Look for the line with "The height and" in the data below, then reproduce word for word that line and every line after it. Leave out all pictures and add nothing.

____

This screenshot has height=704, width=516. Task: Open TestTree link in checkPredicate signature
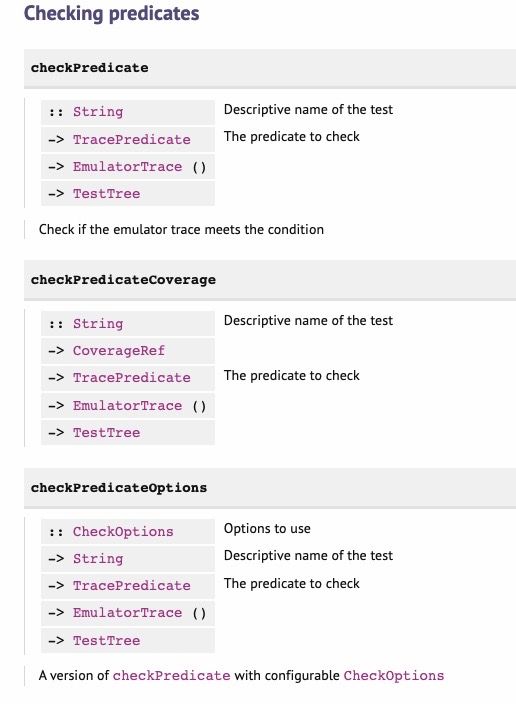tap(106, 194)
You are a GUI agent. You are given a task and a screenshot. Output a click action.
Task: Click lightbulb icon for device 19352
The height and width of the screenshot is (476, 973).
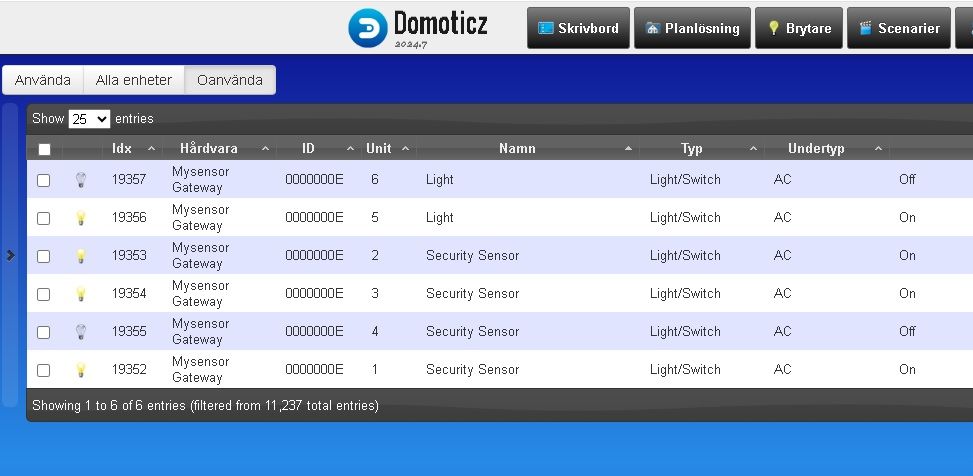click(81, 370)
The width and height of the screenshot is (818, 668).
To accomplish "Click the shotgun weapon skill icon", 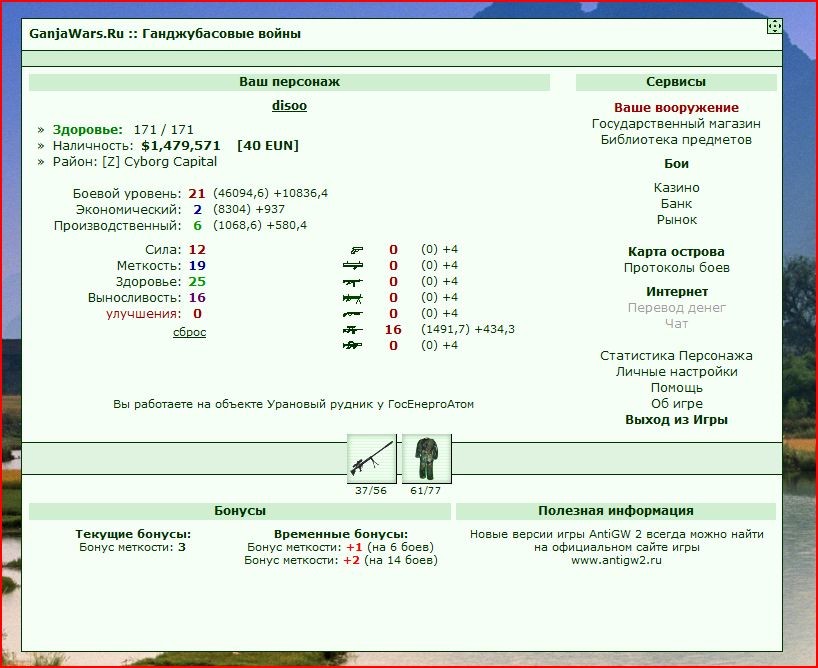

____

__Result__.
The height and width of the screenshot is (476, 973).
click(81, 370)
The width and height of the screenshot is (818, 668).
To accomplish "Click the shotgun weapon skill icon", 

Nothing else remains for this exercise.